(WHAT YOU SHOULD DO):
Gather every line from the entries below that includes "heading".

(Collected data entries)
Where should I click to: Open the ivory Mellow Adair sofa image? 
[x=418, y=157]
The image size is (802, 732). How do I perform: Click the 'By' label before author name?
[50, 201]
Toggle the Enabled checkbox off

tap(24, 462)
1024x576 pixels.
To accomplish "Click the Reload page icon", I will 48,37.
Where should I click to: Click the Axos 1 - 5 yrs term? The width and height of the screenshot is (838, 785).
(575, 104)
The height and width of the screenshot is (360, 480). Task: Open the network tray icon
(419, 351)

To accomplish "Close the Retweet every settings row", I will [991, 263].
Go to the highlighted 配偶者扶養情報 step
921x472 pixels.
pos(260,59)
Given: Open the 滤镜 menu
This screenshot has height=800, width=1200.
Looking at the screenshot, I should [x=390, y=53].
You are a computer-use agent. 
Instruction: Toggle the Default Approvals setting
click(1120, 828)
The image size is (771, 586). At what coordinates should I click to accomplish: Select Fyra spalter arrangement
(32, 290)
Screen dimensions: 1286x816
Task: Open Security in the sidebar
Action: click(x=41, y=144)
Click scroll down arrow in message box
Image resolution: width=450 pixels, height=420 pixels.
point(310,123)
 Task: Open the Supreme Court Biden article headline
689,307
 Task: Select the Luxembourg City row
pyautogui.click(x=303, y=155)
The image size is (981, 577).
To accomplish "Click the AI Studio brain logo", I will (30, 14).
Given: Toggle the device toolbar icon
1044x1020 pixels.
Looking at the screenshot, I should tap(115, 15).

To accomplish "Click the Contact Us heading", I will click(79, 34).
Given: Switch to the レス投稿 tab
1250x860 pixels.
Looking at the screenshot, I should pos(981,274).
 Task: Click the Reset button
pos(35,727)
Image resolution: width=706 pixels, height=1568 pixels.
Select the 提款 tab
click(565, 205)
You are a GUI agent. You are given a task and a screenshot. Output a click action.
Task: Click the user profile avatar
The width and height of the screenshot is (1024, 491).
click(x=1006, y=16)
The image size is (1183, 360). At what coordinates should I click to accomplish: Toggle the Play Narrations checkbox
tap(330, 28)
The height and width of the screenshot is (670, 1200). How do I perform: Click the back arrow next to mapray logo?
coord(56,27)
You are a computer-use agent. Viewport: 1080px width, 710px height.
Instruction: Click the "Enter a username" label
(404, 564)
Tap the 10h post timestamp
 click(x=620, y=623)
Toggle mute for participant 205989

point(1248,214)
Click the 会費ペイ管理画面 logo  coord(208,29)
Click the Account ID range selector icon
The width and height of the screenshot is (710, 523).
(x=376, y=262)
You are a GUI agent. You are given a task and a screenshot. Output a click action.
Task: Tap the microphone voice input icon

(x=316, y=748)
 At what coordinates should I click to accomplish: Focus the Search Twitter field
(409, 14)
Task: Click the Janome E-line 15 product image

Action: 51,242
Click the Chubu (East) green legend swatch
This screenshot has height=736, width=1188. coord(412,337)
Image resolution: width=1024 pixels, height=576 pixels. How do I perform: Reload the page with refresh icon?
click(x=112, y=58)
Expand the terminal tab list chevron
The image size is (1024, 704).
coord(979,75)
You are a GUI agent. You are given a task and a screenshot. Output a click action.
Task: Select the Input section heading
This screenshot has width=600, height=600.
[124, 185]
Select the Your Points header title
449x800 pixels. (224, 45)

(SOLUTION):
To accomplish "Click the Contact Us heading", I will click(79, 34).
Task: Select the Input section heading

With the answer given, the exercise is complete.